DOCUMENT EXTRACT —
And Chase could add: balancing his own competing interests. The group that led the fight for capping interest rates on payday loans (the bill that stalled in the Democratic house this year) is a spin-off of Solid Ground, the Statewide Poverty Action Network (SPAN). Aiko Schaefer, director of SPAN, credits Chopp for helping start her group and won't blame him for killing the bill. "The committee chair [Representative Steve Kirby from Tacoma], not the Speaker, stonewalled the movement in the house," Schaefer says. "We've definitely talked to the Speaker about coming back next year." (We'll see if MoneyTree, Inc. comes back with more donations for the Speaker next year as well.)
Midsession, Chopp told me he wanted the payday-loan industry to have reasonable rates (they legally reach a nearly 400 percent annualized average in this state). But he said, "The caucus was still working something out." Obviously, nothing ever got worked out. Still building consensus, I imagine. "There is significant opposition in the house and senate," Chopp says. "In the house I could work it, but obviously I haven't figured out a way to pass it."

PROBLEMS TO SOLVE —
**1.** In the payday-loan passage, what annualized average do payday-loan rates legally reach in this state?
**2.** Retype the payday-loan passage between "And Chase could" and "year as well.)", inclusive.
These lines come from a separate source.

[Dataset items]
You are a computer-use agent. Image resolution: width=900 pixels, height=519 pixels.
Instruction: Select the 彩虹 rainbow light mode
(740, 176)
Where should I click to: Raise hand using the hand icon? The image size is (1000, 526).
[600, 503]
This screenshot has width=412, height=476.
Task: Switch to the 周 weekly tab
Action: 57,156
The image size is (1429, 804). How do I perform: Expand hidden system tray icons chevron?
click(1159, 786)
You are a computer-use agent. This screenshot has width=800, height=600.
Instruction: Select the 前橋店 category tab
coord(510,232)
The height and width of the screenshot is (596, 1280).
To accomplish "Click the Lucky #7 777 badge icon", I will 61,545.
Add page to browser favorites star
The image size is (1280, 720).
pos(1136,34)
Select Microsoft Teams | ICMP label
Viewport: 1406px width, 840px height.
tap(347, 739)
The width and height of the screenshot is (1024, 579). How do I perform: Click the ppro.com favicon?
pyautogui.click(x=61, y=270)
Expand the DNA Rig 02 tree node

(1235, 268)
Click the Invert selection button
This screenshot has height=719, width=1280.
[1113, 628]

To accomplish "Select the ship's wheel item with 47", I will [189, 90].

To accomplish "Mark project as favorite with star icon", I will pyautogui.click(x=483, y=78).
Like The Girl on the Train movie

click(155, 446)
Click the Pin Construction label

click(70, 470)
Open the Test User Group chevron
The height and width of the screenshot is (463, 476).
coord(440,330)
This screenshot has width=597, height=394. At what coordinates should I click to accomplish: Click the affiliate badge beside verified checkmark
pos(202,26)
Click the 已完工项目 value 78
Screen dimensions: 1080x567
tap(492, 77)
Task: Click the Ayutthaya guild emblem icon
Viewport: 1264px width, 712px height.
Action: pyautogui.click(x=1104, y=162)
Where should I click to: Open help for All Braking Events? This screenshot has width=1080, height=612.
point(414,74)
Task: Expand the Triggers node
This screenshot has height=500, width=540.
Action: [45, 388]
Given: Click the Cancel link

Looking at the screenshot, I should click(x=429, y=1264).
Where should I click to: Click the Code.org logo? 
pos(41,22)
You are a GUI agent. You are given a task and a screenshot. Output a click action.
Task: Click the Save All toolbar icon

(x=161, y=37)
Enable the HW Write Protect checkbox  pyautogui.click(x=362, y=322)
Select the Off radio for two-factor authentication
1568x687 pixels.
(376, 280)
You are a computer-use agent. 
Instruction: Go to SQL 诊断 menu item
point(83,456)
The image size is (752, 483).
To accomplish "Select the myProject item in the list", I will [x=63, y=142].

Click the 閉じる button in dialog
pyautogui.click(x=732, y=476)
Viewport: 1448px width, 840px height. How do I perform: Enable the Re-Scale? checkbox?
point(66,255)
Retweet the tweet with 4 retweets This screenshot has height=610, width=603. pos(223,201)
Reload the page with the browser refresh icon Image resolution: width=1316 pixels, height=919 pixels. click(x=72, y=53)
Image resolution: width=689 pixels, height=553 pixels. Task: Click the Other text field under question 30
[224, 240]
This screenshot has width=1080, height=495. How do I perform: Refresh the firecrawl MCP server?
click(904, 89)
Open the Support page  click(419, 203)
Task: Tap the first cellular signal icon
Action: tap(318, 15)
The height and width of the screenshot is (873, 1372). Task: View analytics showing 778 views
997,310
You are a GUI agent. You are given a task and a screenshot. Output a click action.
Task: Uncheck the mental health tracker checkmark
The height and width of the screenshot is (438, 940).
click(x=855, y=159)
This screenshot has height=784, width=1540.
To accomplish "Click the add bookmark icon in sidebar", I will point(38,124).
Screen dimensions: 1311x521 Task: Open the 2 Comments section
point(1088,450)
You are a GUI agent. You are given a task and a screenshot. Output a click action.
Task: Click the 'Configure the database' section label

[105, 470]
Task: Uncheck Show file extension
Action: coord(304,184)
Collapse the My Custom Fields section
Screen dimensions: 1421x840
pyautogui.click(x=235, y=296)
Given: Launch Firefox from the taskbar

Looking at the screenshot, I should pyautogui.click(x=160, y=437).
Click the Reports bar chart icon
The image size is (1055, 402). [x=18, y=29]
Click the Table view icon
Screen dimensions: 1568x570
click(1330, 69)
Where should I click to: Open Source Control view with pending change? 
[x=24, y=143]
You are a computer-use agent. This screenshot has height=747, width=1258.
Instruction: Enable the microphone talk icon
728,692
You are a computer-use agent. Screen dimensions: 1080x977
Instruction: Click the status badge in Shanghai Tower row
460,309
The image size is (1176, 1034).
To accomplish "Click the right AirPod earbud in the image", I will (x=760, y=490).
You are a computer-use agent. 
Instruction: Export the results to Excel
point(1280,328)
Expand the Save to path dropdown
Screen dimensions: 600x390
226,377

ANSWERS FOR THE TASKS —
**1.** Nearly 400 percent.

**2.**
And Chase could add: balancing his own competing interests. The group that led the fight for capping interest rates on payday loans (the bill that stalled in the Democratic house this year) is a spin-off of Solid Ground, the Statewide Poverty Action Network (SPAN). Aiko Schaefer, director of SPAN, credits Chopp for helping start her group and won't blame him for killing the bill. "The committee chair [Representative Steve Kirby from Tacoma], not the Speaker, stonewalled the movement in the house," Schaefer says. "We've definitely talked to the Speaker about coming back next year." (We'll see if MoneyTree, Inc. comes back with more donations for the Speaker next year as well.)